Snyder's first mistake was indulging the vindictive GOP legislative move to make Michigan a right-to-work state after unions and Democrats foolishly pushed a constitutional amendment to protect union rights and failed. Snyder could have stuck to the high road and his oft-stated insistence that a labor fight would be divisive. But he backed away, and let his party's bullies run roughshod with their cram-down legislation — and then signed it.
He similarly allowed the GOP to put onerous regulations on abortion providers and on women for their reproductive health.
And on gay marriage and other anti-discrimination measures, Snyder resists principled stances. He says he'll "follow the law" on gay marriage and refuses to answer simple questions about whether he supports it.
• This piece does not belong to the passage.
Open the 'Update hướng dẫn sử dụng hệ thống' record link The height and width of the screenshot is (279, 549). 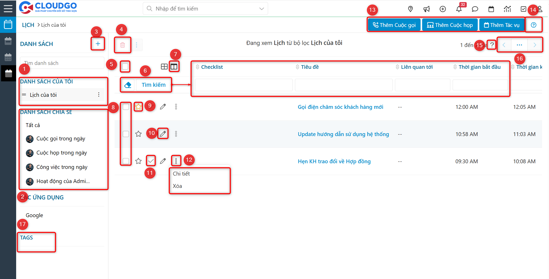click(x=343, y=134)
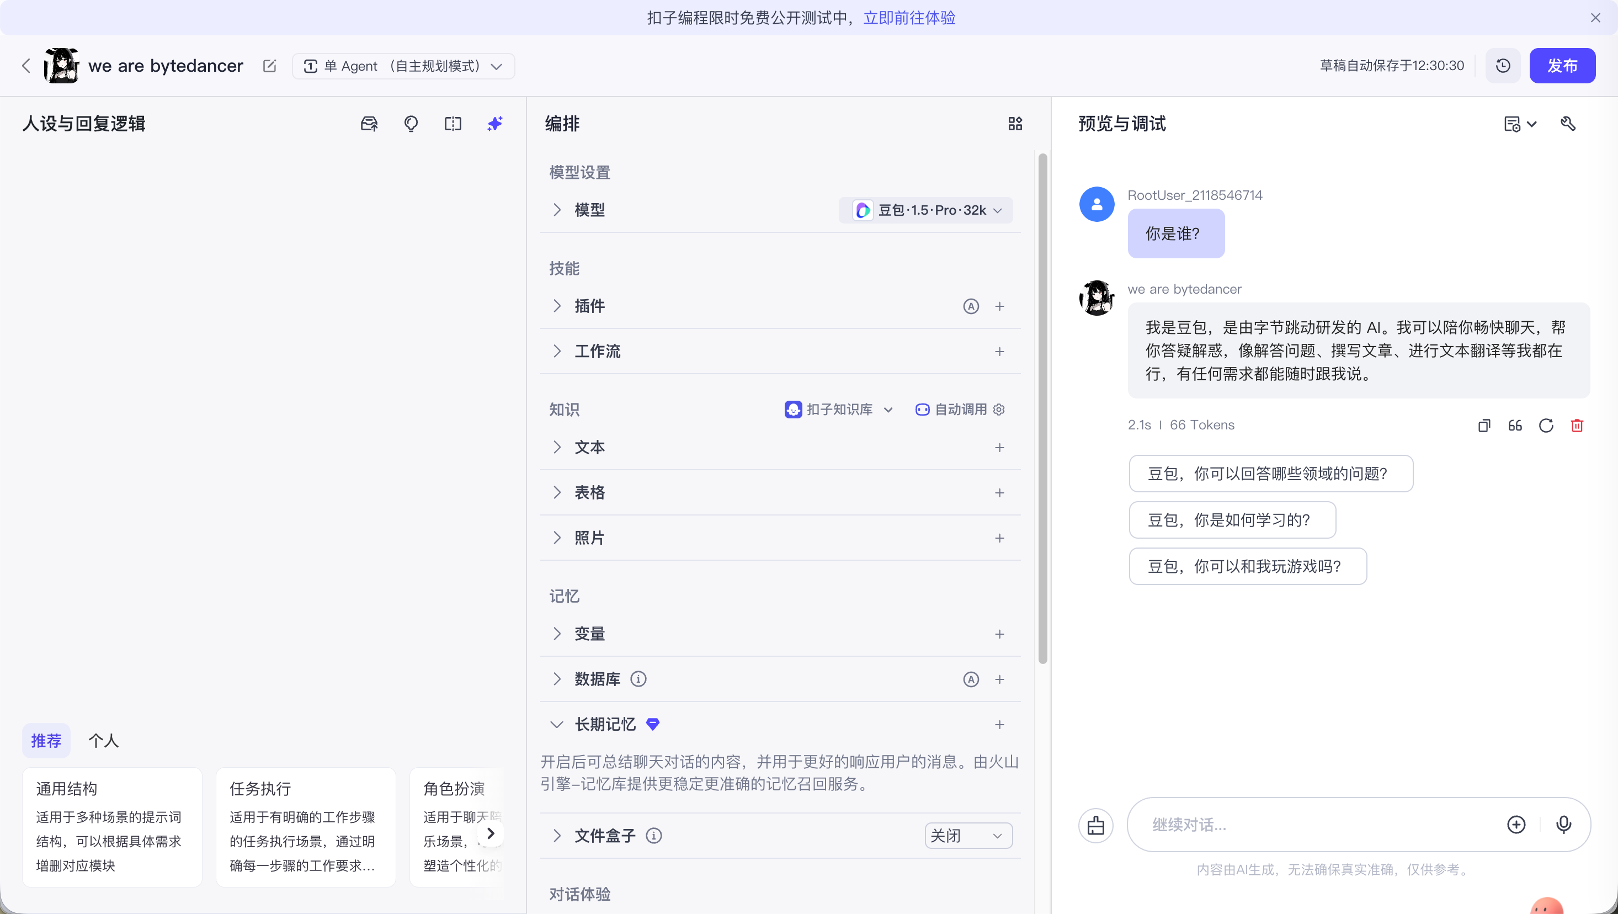Select the 推荐 tab
This screenshot has height=914, width=1618.
[46, 741]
He says he wants to expand anti-discrimination legislation to include same-sex issues but hasn't pushed and instead waits for the Republican-led Legislature to act.
Snyder has also indulged a great deal of secrecy as governor, principally through his nonprofit NERD fund, ostensibly configured to help bolster the work of government. He killed the fund earlier this year but hasn't revealed the names of donors or what, exactly, their contributions funded.
Snyder also flip-flopped badly on his commitment to more transparency in campaign finance, signing legislation last December to permit continued use of "dark" money in elections.
Snyder has also been bad for the environment:
The governor's record of protecting Michigan's natural assets is pretty sorry, and reflects a misguided attempt to placate free-market forces at any cost.
He supports fracking — the controversial and dangerous method of drilling for natural gas — because he sees the economic benefit. But his insistence that it could be done "safely" ignores mounds of research showing that its risk/reward calculations skew heavily against environmental concerns.
Snyder cut funding to both the Department of Environmental Quality and the Department of Natural Resources, leaving them somewhat emaciated and struggling just to keep up with regulation.
As a policy imperative, Snyder's Michigan Economic Development Corp. backed steelmaker Severstal in its bid to dramatically raise the air pollution limits enforced against the company.
Snyder has also failed to stop a conservative Legislature from opening up public lands for industry or private use, and from limiting the amount of land the state can own and manage for recreational purposes. And he's failed to take a strong stand as legislators clamored to protect an oil company from having to replace an aging pipeline that runs under the Straits of Mackinac.
But still they endorse him. Why, you ask? They can sustain only two critiques of Schauer, reminiscent of the weakness of the Star-Ledger's critique of Buono.
First is that, like almost all editorial boards, the Detroit Free Press hates unions. And Mark Schauer does not.
The decision to guide Detroit into municipal bankruptcy was a rare instance of strong, decisive leadership from our self-described nerd governor, and — because of the strong, historic relationship between the Democratic Party and labor unions — it's the kind of necessary decision-making that we cannot imagine a Democratic governor offering.
Snyder's treatment of Detroit is the part of Snyder's legacy that the Freep loves more than anything else.
And the Freep criticizes Schauer for not saying how he will pay for things (even though they praise what he wants to do and acknowledge that he wants to increase taxes on larger corporations to restore the funding that Snyder drained from the state treasury).
Schauer's vision is more progressive and forward-looking than Snyder's. But he can't say how he would pay for the things he wants to do, nor has he demonstrated the kind of leadership that would suggest he could bring the legislative majority along with him.
So Rick Snyder might be bad for schools, bad for women, bad for the environment, bad for the LGBT community, bad for democracy, and bad for low and middle-income families, but at least he doesn't like unions.